With the bulk of unit repurchases occurring when the stock’s yield was hovering in the double-digits, MPLX will now be saving a significant amount of cash that would be used in future distributions for these units.
Further, unit repurchases provide another layer of safety when it comes to distributions, as the partnership would most likely suspend buybacks before messing with payouts.
Wall Street’s Take
Turning to Wall Street, MPLX Stock has a Strong Buy consensus rating based on nine Buys and two Holds assigned in the past three months.

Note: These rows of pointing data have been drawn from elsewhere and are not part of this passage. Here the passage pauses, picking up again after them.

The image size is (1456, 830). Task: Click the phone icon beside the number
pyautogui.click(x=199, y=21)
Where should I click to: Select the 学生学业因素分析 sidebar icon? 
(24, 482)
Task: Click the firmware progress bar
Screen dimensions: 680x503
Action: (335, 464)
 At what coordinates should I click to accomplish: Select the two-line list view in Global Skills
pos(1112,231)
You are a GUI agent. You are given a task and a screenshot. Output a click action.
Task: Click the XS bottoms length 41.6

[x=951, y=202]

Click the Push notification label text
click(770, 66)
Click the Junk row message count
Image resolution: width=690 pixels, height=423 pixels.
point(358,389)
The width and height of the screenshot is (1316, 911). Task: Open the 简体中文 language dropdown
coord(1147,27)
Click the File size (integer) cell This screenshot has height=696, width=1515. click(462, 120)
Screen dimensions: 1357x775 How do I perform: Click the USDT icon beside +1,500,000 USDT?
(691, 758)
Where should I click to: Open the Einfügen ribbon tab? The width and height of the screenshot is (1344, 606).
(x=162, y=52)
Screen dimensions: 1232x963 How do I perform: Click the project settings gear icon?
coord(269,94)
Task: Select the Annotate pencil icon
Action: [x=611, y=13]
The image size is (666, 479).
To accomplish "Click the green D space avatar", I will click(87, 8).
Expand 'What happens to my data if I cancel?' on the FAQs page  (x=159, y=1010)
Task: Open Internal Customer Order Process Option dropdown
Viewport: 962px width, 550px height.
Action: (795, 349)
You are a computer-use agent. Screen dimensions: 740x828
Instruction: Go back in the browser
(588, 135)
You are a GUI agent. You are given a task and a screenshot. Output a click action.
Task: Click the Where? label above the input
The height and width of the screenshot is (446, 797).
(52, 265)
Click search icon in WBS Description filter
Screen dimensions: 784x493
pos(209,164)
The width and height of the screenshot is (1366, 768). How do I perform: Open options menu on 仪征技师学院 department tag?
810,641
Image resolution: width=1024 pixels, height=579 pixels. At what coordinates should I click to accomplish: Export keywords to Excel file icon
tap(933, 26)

At $36.55, the average MPLX price target implies 9.37% upside potential.
Conclusion
MPLX is one of the most well-managed partnerships amongst its master limited partnership peers. This was demonstrated during the pandemic when MPLX managed to produce resilient cash flows, grow its per-unit distributions, and even take advantage of the opportunity to repurchase its units cheaply, further driving unitholder value.
While the ongoing tailwinds in the energy sector have resulted in the stock’s valuation multiple somewhat expanding, I still believe that MPLX is fairly valued at its current price levels. With its 8.44% yield, active buybacks, and ongoing growth in gathering and processing volumes, MPLX’s investment remains quite attractive, in my view.